Happily! This was posted for sale on ebay at some point, it may even still be there, but it was interesting enough to save the images posted. In fact I'll post both this and a brochure for the "standard" Bernoulli box which used the 11-inch cartridges. No interior on that one, sadly, but we do get the stats on the back. As you can see, the original 10MB cartridges (and the later 20MB ones) are 0.71 x 8.23 x 11.02 inches, whereas the 5MB Macintosh cartridges (which got their own unique drive due to Macs not having SCSI at that time) had 0.53 x 5.5 x 7.4 inch cartridges, so not-insignificantly smaller. But other than some grainy magazine ads, I have yet to see any actual photos of the cartridges. I've attached an example which is probably the best I've found so far.

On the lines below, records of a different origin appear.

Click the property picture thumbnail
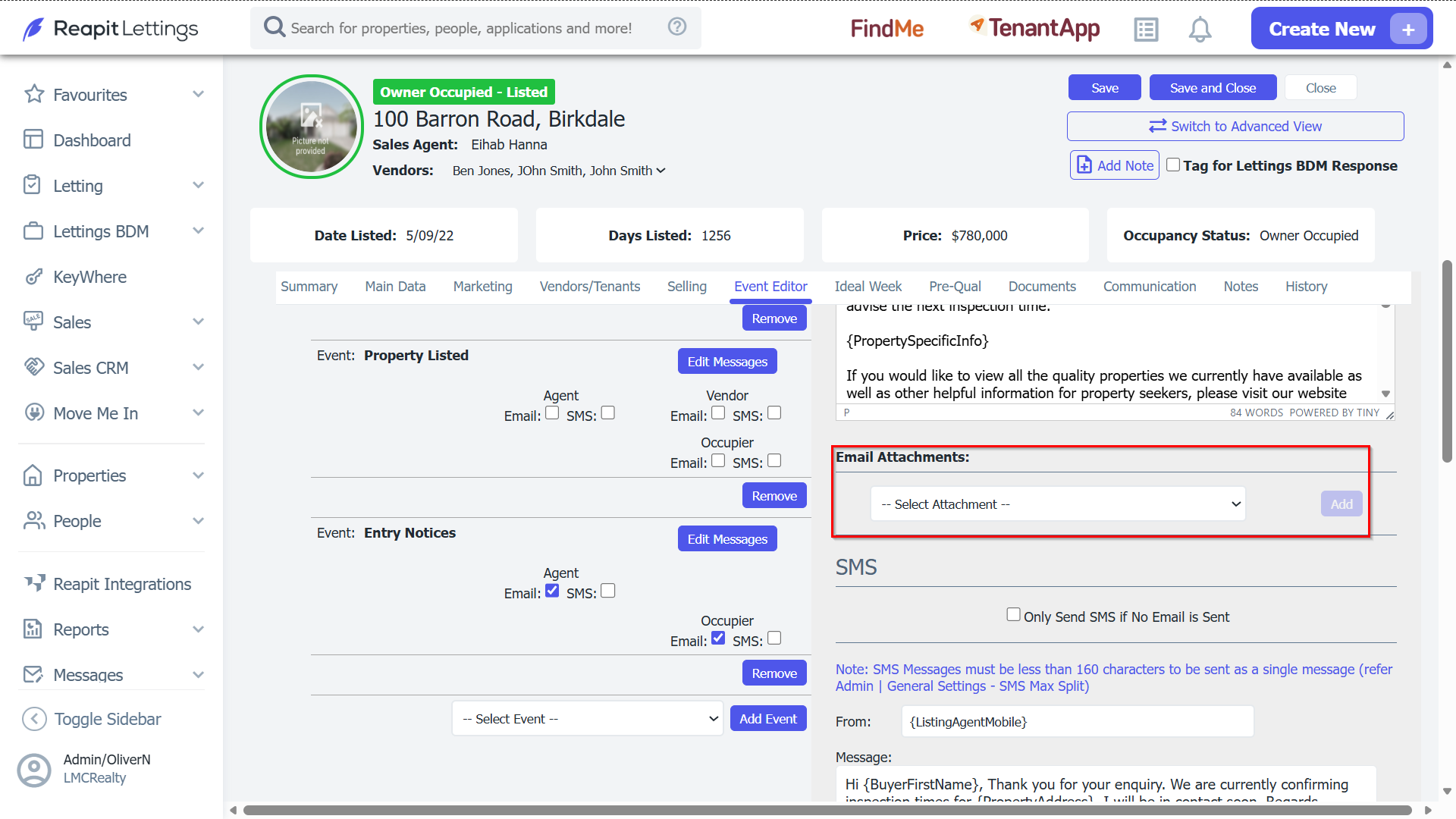 [312, 127]
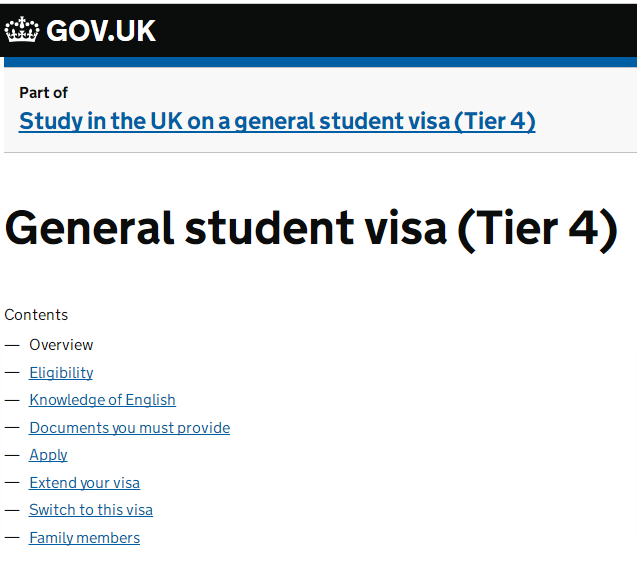The height and width of the screenshot is (567, 637).
Task: Select Overview in the contents list
Action: (x=61, y=345)
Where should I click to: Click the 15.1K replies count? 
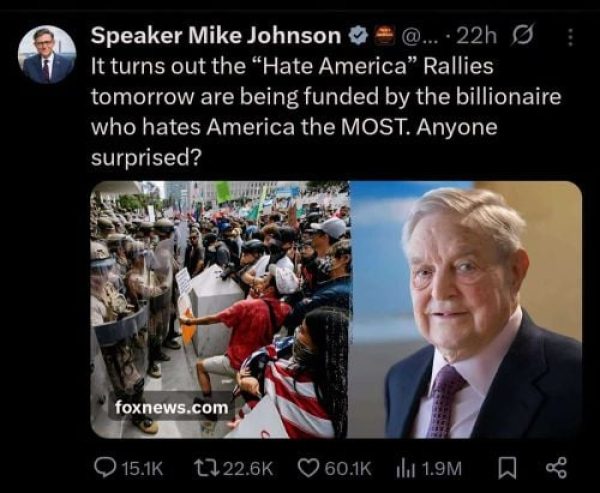[142, 469]
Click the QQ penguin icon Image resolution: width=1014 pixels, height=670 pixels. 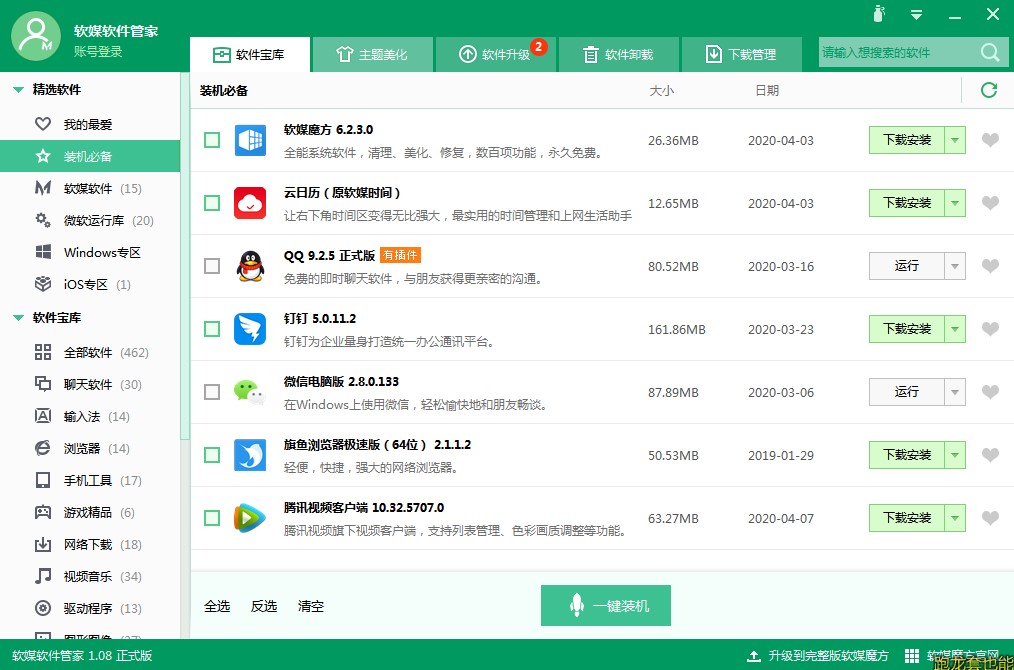point(249,266)
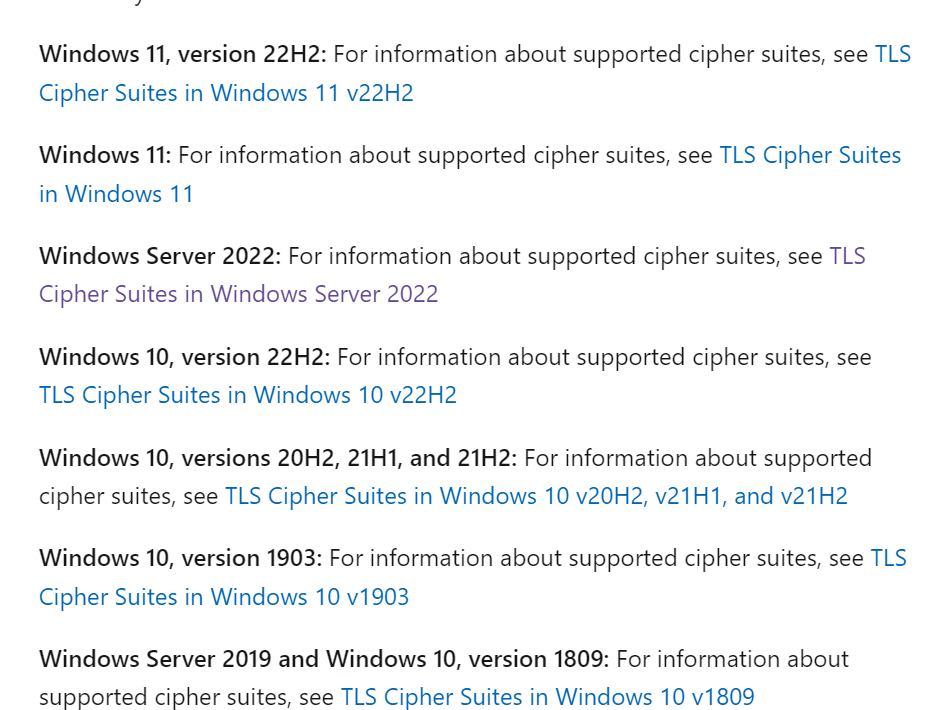Open TLS Cipher Suites in Windows 10 v1809 link
This screenshot has width=941, height=710.
547,697
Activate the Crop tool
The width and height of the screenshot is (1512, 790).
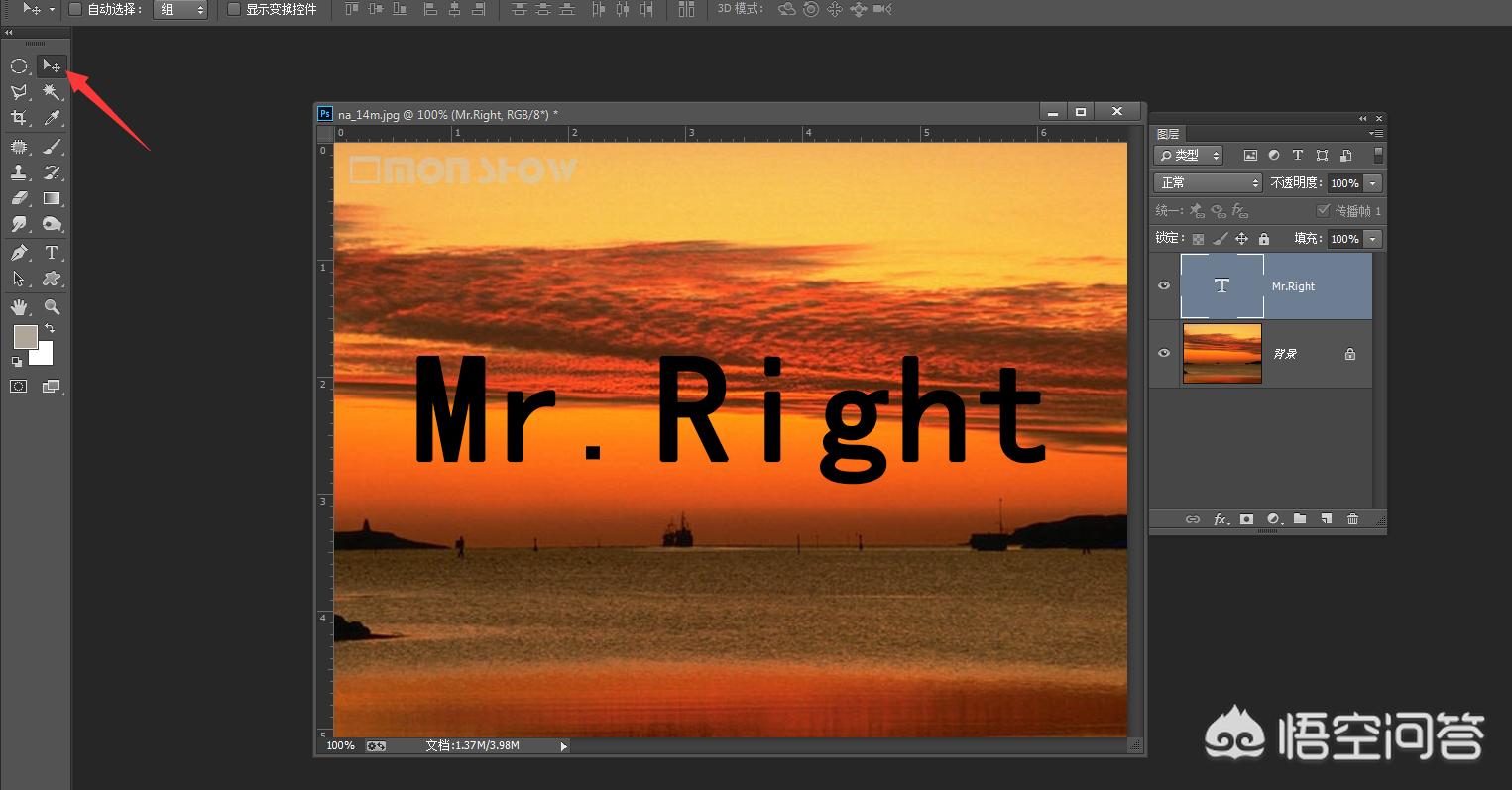coord(19,118)
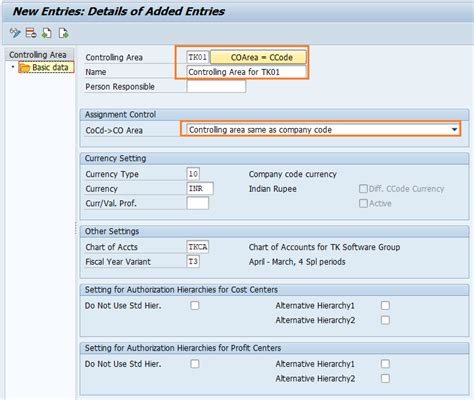
Task: Enable Do Not Use Std Hier. for Cost Centers
Action: pos(195,305)
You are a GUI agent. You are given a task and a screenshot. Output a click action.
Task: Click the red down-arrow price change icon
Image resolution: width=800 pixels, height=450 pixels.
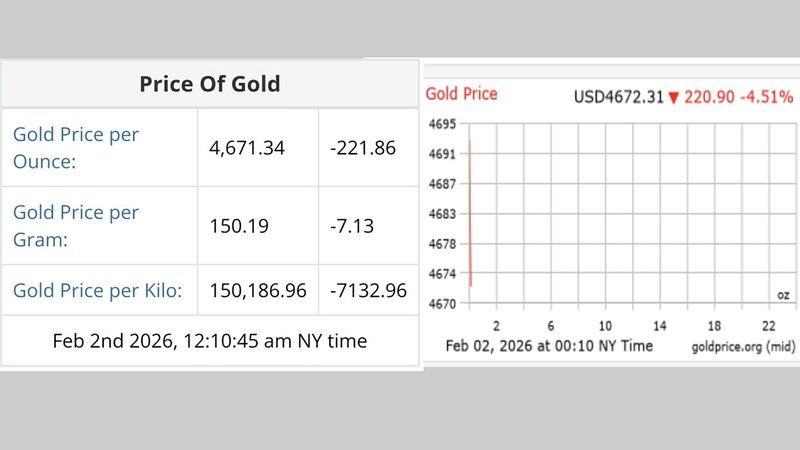click(x=673, y=97)
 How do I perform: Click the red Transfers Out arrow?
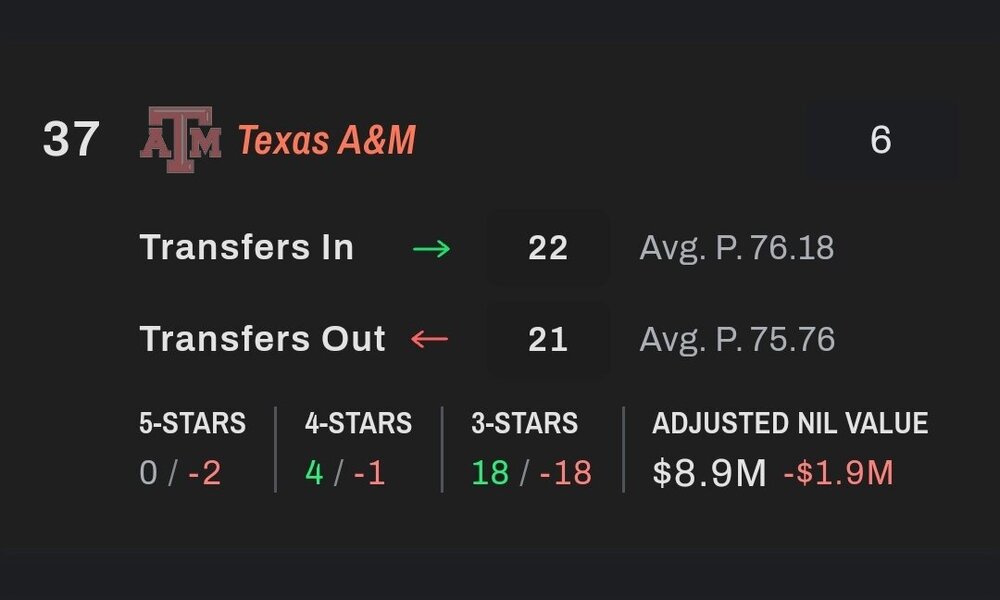tap(430, 340)
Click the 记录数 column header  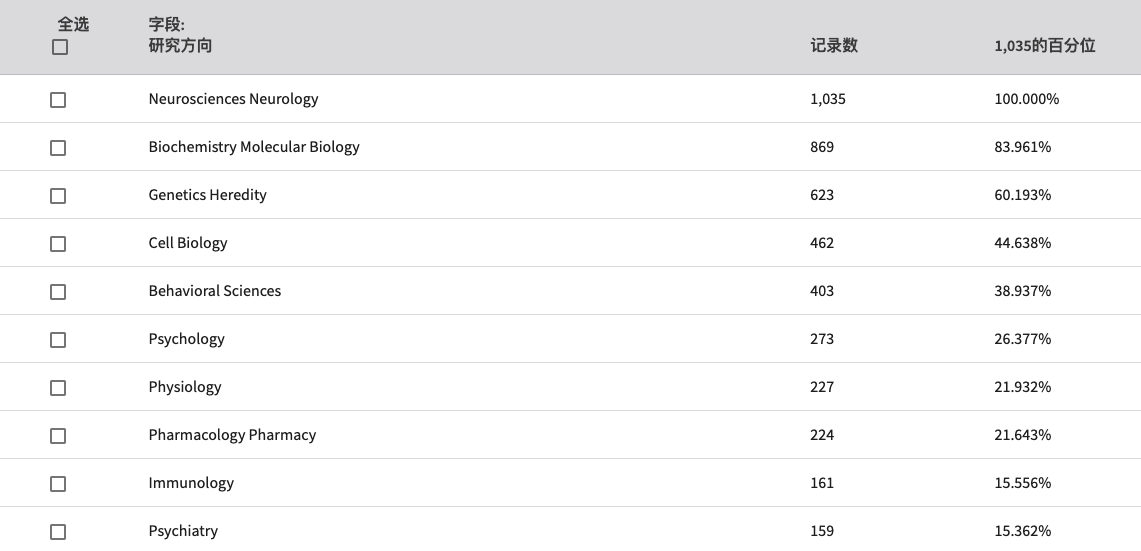834,45
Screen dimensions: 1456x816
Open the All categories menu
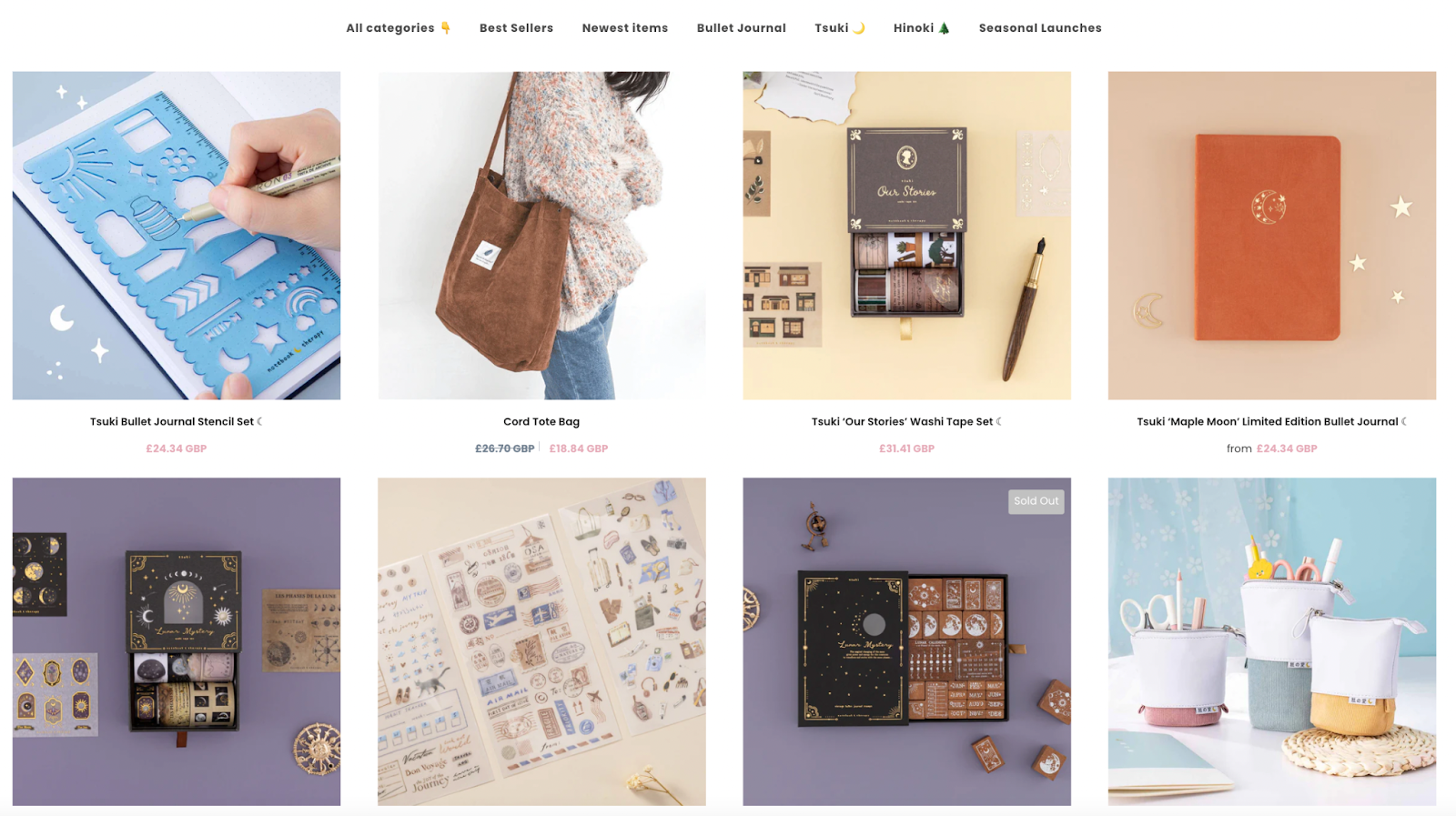click(398, 28)
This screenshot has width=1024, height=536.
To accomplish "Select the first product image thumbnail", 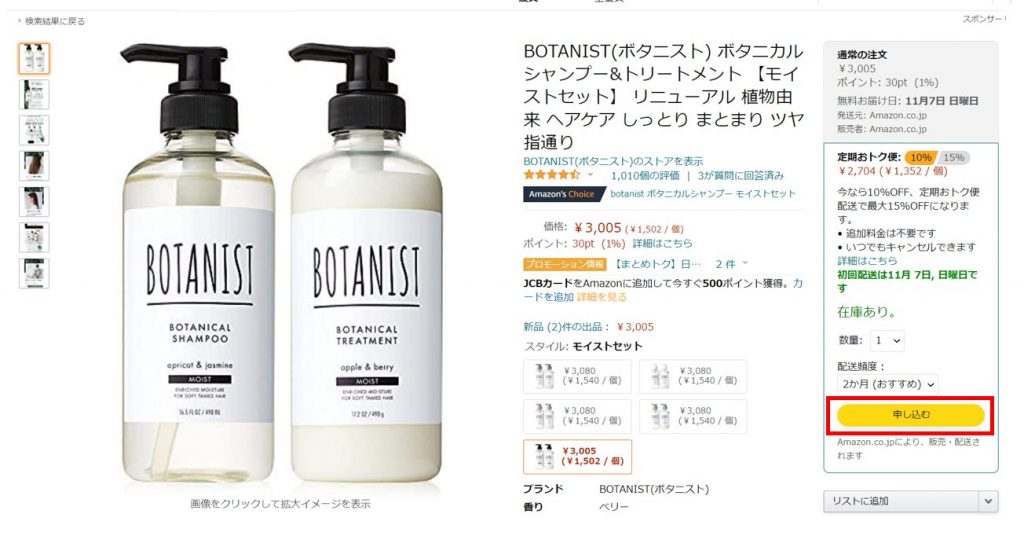I will (x=34, y=58).
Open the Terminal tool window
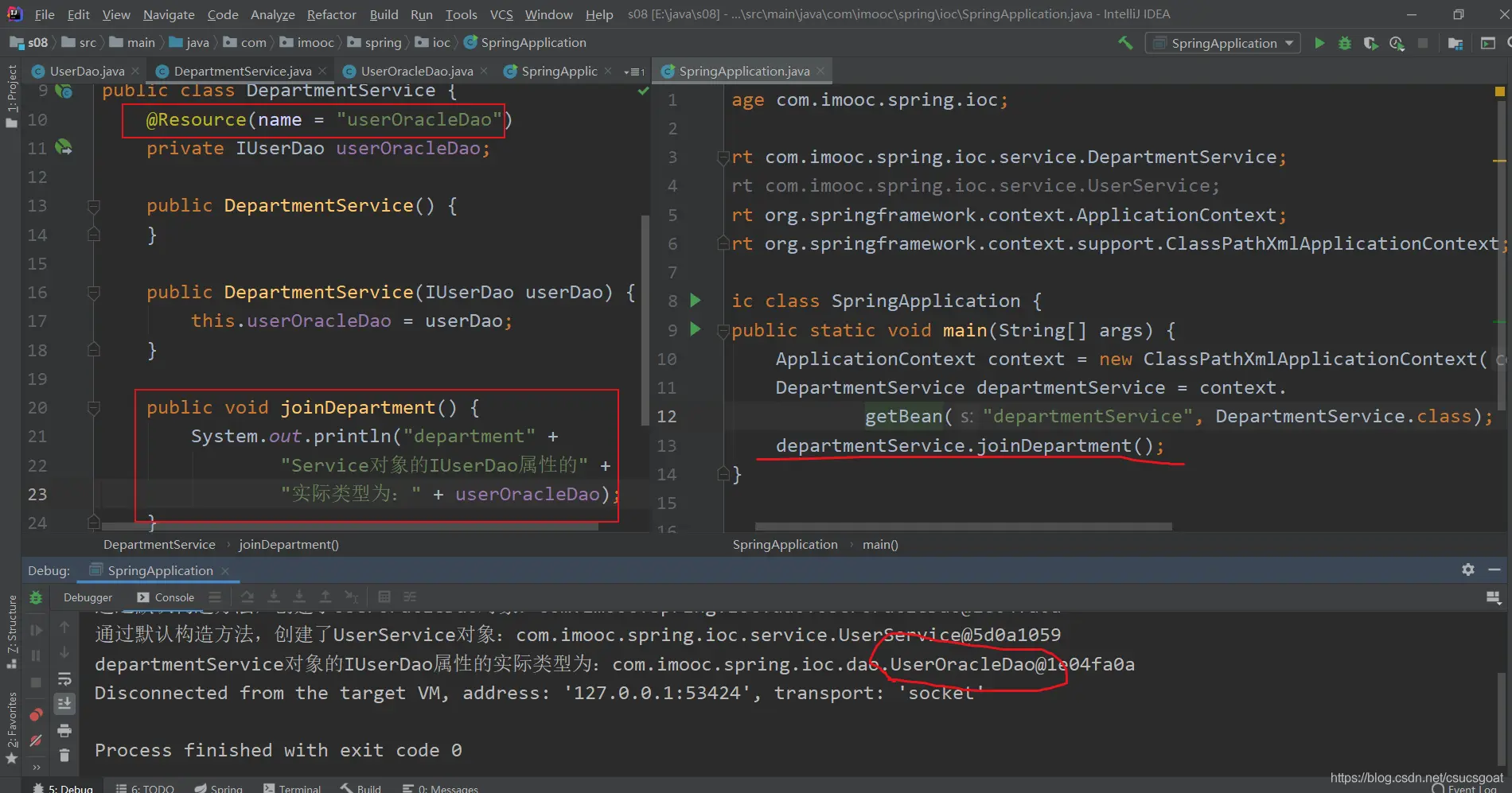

Of course, once the Plus came out, Macs came with SCSI standard, and they discontinued the B105 Mac version of the Bernoulli drive and just adapted the original 10 and 20 MB drives for the Mac (they originally used a weird 37-pin D-Sub and a custom SCSI adapter card for PCs.)
EDIT: My guess (and it's just a guess) as to why they gave Macs a smaller cartridge size of only 5MB is probably to do with the pretty significant limitations of the original Macintosh File System, which from what I have read starts to really choke with large numbers of files. By the time Macs got SCSI, HFS had been released, and so it was much less of a problem than it had been previously. (Early serial-based HDDs like the GCC HyperDrive encouraged users to partition their drives into multiple volumes, even with the drives themselves only being 10-20MB apiece, in order to get around MFS's limitations in that regard.)